- **Work to be completed**: Could you find every line in the records below that contains the word "agent" and copy it?

(Collection entries)

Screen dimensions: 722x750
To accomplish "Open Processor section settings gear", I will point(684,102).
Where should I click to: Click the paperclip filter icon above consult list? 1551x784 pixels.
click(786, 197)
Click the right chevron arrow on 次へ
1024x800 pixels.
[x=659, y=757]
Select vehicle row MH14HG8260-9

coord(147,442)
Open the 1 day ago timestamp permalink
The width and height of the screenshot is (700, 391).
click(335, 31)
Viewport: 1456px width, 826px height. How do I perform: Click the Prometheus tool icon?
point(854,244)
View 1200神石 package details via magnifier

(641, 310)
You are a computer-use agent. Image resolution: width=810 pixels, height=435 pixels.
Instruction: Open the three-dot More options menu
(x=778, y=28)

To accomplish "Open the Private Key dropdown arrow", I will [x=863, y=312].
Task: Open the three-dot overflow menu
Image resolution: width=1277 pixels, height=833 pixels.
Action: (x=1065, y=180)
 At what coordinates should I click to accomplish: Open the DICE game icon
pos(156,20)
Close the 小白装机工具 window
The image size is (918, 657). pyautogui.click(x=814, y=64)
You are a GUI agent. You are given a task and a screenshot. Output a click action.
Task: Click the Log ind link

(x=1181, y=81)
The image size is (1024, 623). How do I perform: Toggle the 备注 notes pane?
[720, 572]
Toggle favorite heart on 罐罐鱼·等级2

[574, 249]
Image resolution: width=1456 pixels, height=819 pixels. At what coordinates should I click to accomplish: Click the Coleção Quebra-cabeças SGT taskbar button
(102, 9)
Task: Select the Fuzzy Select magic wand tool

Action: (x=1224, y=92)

- **Written answer**:
You are a computer-use agent. Image resolution: width=810 pixels, height=435 pixels.
You are a GUI agent. You are given a task and a screenshot. Output a click action.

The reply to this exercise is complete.